__What to do__.
Reproduce each of the records below verbatim, line for line, with no changes.

[Item position entries]

╭──

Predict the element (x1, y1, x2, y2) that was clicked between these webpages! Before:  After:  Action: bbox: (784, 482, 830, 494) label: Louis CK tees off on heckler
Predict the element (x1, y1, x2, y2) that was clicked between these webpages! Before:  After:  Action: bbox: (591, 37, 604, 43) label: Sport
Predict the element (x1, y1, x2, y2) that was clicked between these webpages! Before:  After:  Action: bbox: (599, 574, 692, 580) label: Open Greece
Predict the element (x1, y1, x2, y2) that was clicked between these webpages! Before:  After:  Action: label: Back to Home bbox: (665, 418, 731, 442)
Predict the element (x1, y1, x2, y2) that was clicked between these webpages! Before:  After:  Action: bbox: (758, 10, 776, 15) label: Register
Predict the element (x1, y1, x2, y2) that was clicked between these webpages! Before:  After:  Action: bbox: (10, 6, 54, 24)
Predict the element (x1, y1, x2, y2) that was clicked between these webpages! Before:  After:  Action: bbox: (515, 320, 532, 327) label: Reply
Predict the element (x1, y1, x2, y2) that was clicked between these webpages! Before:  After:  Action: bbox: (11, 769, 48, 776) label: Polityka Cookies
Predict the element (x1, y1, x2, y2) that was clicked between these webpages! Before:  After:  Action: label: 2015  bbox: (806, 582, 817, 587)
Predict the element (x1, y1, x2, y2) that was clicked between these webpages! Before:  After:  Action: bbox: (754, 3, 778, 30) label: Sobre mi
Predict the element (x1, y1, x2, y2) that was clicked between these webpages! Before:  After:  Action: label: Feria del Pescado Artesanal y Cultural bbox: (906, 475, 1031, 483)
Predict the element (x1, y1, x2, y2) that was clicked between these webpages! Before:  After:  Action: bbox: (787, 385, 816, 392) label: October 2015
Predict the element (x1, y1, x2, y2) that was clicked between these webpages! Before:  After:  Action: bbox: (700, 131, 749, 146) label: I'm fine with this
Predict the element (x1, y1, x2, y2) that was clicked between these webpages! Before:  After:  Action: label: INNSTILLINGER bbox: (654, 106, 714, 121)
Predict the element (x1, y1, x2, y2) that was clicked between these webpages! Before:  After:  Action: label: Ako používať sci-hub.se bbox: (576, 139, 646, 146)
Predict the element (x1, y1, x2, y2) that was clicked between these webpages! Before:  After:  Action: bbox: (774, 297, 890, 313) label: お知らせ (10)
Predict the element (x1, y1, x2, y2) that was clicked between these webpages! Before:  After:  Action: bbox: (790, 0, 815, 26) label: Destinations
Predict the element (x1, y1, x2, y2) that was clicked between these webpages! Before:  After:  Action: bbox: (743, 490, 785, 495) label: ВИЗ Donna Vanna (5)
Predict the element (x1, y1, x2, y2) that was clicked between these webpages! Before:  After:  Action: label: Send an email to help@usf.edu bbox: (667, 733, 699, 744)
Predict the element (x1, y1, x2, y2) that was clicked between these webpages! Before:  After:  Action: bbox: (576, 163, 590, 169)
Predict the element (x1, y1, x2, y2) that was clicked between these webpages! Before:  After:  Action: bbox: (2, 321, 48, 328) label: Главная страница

╰──

__Finished exercise__.
Predict the element (x1, y1, x2, y2) that was clicked between these webpages! Before:  After:  Action: bbox: (784, 482, 830, 494) label: Louis CK tees off on heckler
Predict the element (x1, y1, x2, y2) that was clicked between these webpages! Before:  After:  Action: bbox: (591, 37, 604, 43) label: Sport
Predict the element (x1, y1, x2, y2) that was clicked between these webpages! Before:  After:  Action: bbox: (599, 574, 692, 580) label: Open Greece
Predict the element (x1, y1, x2, y2) that was clicked between these webpages! Before:  After:  Action: label: Back to Home bbox: (665, 418, 731, 442)
Predict the element (x1, y1, x2, y2) that was clicked between these webpages! Before:  After:  Action: bbox: (758, 10, 776, 15) label: Register
Predict the element (x1, y1, x2, y2) that was clicked between these webpages! Before:  After:  Action: bbox: (10, 6, 54, 24)
Predict the element (x1, y1, x2, y2) that was clicked between these webpages! Before:  After:  Action: bbox: (515, 320, 532, 327) label: Reply
Predict the element (x1, y1, x2, y2) that was clicked between these webpages! Before:  After:  Action: bbox: (11, 769, 48, 776) label: Polityka Cookies
Predict the element (x1, y1, x2, y2) that was clicked between these webpages! Before:  After:  Action: label: 2015  bbox: (806, 582, 817, 587)
Predict the element (x1, y1, x2, y2) that was clicked between these webpages! Before:  After:  Action: bbox: (754, 3, 778, 30) label: Sobre mi
Predict the element (x1, y1, x2, y2) that was clicked between these webpages! Before:  After:  Action: label: Feria del Pescado Artesanal y Cultural bbox: (906, 475, 1031, 483)
Predict the element (x1, y1, x2, y2) that was clicked between these webpages! Before:  After:  Action: bbox: (787, 385, 816, 392) label: October 2015
Predict the element (x1, y1, x2, y2) that was clicked between these webpages! Before:  After:  Action: bbox: (700, 131, 749, 146) label: I'm fine with this
Predict the element (x1, y1, x2, y2) that was clicked between these webpages! Before:  After:  Action: label: INNSTILLINGER bbox: (654, 106, 714, 121)
Predict the element (x1, y1, x2, y2) that was clicked between these webpages! Before:  After:  Action: label: Ako používať sci-hub.se bbox: (576, 139, 646, 146)
Predict the element (x1, y1, x2, y2) that was clicked between these webpages! Before:  After:  Action: bbox: (774, 297, 890, 313) label: お知らせ (10)
Predict the element (x1, y1, x2, y2) that was clicked between these webpages! Before:  After:  Action: bbox: (790, 0, 815, 26) label: Destinations
Predict the element (x1, y1, x2, y2) that was clicked between these webpages! Before:  After:  Action: bbox: (743, 490, 785, 495) label: ВИЗ Donna Vanna (5)
Predict the element (x1, y1, x2, y2) that was clicked between these webpages! Before:  After:  Action: label: Send an email to help@usf.edu bbox: (667, 733, 699, 744)
Predict the element (x1, y1, x2, y2) that was clicked between these webpages! Before:  After:  Action: bbox: (576, 163, 590, 169)
Predict the element (x1, y1, x2, y2) that was clicked between these webpages! Before:  After:  Action: bbox: (2, 321, 48, 328) label: Главная страница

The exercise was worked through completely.